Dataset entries
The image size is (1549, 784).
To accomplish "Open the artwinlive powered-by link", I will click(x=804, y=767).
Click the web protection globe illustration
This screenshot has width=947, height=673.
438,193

**Instructions to follow:** Exactly as they are written, print the entries again.

**Answer below:**
The image size is (1549, 784).
To accomplish "Open the artwinlive powered-by link", I will click(x=804, y=767).
Click the web protection globe illustration
This screenshot has width=947, height=673.
438,193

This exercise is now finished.